Thirty-six days after counting, and not counting, the votes, the United States of America has a President-Elect. The two candidates made speeches, one of concession and one of victory, in which both emphasized the importance of "coming together" and celebrating the United States as a country that lives under the law, a country that is democratic.
The U.S. takes great pride in claiming to be the most democratic country in the world. The U.S. preaches democracy to the rest of the world and asserts that its foreign policy is intended, in the words of Woodrow Wilson, to make the world safe for democracy. The U.S., in recent years, has sent "observers" to electoral processes in many countries, to ensure that their voting processes are democratic.
But what do we mean by democracy, and why is it a virtue? When the word was first used extensively in political rhetoric, which was in the first half of the nineteenth century, it was an extremely controversial word. It was a word of the left, even of the far left in politics. For the majority, it had a bit of the tonality that the word "Communism" had in the second half of the twentieth century. Somewhere along the historical track, the discourse shifted. Democracy became a term embraced by an ever-wider swath of the political spectrum, and after 1945, everyone was in favor of democracy.

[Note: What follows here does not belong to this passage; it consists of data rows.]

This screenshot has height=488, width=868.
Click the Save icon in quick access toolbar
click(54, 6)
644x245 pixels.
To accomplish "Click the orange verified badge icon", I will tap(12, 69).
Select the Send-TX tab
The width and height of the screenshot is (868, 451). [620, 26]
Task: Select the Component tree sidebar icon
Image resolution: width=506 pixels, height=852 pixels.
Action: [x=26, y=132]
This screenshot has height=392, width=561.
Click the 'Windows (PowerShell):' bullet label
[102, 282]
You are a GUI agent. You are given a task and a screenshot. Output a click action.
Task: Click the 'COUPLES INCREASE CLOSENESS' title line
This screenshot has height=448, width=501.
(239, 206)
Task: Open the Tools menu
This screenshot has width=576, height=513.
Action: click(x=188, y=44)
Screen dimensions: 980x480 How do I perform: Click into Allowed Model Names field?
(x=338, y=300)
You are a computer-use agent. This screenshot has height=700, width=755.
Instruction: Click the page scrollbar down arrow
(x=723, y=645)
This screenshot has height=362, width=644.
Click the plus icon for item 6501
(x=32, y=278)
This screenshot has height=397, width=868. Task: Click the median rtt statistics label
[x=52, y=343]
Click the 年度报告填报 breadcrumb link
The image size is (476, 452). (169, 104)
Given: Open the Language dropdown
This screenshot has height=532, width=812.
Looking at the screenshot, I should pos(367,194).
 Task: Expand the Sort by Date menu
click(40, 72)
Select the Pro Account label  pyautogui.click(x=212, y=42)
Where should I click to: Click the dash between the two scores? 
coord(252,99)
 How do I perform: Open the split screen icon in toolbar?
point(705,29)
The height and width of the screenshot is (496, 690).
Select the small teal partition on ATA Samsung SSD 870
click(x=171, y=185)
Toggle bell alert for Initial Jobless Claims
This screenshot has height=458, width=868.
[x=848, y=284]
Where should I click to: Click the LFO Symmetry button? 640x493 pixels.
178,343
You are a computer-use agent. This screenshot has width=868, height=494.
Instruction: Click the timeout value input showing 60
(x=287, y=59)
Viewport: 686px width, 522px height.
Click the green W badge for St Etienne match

The resistance to the term in the beginning was in what it seemed to represent - that the demos, the ordinary people, would make the political decisions, would dominate the state apparatuses. This seemed very radical. It probably still does. The reason the word became acceptable was that many people began to redefine it. One of the features of the period from circa 1850-1950 was the extension of the suffrage, until it became theoretically universal almost everywhere. I say theoretically and will return to that. Democracy came to be defined as the holding of free and fair elections. Now, free and fair elections are certainly a necessary element in a democratic state, but they are far from the whole story. By limiting the definition of democracy in this way, many people sought to pull its fangs and let us forget about the idea that ordinary people would make the political decisions.
Of course, defined in this way, as the holding of free and fair elections, we could come up with the generalization that this occurs primarily in North America and western Europe, and only occasionally in other parts of the world, which are less modern or less civilized or less something.
There have always been two views about elections in the United States. There is the official rhetorical view, that the U.S. is a model country in regard to elections. The fact is that this official rhetoric is probably given credence by one-third to one-half of the American people. And then there is the cynical view, that stealing votes and preventing people (who are not on your side) from voting is the absolutely normal way of doing things, that everybody does it and that, as long as it doesn't create a public scandal, no one ought to say anything about it. This is the view of hard-bitten journalists and Realpolitiker political scientists and probably most professional politicians. It is also the view of the underclasses, who are the most burnt by such processes and has been expressed very vociferously during this recent period by African-Americans in particular.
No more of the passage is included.